## EXERCISE
Tally up the lines below that contain the word "computer" and give the total alone.

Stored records
######

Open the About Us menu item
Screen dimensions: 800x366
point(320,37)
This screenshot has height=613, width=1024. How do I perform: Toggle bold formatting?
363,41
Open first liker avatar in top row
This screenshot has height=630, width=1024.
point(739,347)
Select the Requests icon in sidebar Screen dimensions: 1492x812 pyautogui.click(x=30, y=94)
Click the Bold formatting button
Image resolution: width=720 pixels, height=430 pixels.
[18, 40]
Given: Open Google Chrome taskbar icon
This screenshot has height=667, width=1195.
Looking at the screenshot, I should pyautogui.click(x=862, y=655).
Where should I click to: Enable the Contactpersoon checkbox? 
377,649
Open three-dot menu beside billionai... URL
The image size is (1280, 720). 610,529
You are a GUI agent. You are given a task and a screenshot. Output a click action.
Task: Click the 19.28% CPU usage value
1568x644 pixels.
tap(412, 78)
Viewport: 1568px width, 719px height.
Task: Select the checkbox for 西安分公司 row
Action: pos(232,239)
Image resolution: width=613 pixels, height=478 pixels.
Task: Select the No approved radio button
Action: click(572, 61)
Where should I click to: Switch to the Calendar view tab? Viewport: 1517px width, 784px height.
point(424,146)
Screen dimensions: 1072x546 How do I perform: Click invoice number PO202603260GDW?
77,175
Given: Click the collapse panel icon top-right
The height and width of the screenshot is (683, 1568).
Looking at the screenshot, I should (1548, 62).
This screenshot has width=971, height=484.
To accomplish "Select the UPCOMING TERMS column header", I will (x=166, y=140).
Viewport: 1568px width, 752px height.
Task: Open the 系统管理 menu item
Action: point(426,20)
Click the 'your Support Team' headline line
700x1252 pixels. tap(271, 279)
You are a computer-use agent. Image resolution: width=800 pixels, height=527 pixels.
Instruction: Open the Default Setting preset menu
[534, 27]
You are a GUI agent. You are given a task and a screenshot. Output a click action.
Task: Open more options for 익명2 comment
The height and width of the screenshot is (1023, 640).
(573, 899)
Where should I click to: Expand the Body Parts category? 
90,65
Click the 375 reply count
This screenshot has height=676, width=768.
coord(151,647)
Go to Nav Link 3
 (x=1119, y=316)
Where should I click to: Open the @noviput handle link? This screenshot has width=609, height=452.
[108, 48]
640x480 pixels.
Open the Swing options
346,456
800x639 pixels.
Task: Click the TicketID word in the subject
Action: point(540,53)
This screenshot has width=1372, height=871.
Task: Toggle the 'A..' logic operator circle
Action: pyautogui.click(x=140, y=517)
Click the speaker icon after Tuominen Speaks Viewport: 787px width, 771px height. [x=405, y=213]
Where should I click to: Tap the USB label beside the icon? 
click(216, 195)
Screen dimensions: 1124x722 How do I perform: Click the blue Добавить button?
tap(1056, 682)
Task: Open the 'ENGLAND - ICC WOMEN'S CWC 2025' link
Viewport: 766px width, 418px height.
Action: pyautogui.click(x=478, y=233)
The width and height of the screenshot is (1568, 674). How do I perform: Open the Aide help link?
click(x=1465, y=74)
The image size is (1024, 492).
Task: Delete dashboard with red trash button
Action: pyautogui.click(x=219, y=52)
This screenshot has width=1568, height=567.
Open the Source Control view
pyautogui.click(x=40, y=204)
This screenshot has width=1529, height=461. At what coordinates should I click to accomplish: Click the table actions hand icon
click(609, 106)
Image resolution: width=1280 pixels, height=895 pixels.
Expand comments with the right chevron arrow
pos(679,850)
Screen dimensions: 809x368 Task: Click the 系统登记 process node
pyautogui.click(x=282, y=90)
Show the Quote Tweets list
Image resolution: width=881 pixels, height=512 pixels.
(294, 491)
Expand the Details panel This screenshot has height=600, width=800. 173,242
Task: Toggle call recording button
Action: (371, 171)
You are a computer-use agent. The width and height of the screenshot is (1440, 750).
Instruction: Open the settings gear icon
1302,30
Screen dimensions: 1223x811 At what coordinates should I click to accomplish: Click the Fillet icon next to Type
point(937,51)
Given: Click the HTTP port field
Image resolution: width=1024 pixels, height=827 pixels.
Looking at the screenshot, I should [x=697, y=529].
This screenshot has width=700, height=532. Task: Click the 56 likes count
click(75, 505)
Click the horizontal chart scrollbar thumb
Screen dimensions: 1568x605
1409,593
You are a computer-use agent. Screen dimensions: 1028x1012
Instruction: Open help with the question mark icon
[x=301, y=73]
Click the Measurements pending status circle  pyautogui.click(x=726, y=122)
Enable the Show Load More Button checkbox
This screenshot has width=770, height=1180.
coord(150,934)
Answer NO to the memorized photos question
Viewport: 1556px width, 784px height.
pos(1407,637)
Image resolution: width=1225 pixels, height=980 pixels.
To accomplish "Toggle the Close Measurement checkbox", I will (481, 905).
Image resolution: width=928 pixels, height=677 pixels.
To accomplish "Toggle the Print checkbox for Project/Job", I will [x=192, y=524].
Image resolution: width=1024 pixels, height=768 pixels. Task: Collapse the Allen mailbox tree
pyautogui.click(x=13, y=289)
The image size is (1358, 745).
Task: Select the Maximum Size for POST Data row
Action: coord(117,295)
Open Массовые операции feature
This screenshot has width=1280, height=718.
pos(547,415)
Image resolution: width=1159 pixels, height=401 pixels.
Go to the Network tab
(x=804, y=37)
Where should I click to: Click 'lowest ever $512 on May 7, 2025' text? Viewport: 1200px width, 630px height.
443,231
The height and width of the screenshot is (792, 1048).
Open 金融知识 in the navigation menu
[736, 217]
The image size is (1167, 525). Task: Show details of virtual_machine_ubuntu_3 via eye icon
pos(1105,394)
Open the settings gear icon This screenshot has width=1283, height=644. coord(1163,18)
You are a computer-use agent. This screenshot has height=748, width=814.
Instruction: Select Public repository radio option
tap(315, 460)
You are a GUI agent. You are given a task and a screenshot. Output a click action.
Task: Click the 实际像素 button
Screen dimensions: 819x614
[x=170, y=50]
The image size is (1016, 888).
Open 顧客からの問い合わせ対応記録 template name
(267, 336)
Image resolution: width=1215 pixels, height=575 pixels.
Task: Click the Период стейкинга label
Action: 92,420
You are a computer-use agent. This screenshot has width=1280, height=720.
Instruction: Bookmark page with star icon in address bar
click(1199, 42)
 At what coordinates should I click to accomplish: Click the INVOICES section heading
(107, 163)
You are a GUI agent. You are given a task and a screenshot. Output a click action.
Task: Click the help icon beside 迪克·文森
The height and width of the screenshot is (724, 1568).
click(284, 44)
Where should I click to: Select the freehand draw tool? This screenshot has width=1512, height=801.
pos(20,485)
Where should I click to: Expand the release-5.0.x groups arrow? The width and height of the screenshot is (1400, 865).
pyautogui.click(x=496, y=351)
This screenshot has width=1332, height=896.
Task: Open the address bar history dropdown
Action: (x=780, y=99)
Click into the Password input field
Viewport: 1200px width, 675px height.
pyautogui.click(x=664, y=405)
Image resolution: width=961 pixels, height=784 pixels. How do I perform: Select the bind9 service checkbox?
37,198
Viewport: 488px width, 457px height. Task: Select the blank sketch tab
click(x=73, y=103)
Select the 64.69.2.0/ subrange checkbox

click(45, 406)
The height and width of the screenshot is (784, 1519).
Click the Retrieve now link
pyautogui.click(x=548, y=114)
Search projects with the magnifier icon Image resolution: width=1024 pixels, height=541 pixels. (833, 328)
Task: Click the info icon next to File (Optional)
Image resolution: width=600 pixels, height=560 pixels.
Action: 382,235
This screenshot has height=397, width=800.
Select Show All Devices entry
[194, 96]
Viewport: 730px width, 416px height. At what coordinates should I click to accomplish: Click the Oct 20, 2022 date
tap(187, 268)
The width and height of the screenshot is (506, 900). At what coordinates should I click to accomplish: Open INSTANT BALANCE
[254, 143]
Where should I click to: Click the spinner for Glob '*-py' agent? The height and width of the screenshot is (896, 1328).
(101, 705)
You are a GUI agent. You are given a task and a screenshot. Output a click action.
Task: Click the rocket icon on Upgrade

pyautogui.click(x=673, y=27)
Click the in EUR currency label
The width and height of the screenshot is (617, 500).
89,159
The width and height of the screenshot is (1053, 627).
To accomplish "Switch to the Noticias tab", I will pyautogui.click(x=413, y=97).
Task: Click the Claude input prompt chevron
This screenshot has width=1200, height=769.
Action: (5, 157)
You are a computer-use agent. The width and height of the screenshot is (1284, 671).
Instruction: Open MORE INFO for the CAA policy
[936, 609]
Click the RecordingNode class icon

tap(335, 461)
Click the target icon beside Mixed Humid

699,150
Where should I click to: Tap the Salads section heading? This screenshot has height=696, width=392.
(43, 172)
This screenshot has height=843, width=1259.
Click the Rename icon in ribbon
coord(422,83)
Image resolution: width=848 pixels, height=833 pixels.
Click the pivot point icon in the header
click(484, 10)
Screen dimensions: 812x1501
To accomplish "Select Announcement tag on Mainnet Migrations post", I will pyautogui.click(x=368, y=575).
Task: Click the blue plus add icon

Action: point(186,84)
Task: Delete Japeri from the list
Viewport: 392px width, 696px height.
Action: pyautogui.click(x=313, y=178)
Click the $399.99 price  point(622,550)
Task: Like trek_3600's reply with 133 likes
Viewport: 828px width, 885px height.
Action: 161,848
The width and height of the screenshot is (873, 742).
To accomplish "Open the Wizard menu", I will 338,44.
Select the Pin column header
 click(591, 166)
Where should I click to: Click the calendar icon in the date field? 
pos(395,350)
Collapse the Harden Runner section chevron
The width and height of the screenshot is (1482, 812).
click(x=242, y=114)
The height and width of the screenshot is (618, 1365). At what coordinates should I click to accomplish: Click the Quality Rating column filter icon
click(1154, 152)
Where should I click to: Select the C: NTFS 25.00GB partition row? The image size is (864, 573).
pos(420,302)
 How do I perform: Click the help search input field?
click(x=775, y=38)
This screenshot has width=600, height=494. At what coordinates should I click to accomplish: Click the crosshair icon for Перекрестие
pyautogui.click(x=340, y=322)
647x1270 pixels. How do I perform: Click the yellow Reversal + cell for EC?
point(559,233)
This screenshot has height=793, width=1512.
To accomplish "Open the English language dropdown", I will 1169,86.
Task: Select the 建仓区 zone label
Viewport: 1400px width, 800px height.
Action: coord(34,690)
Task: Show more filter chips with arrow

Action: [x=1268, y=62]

######

## PROBLEM SOLUTION
6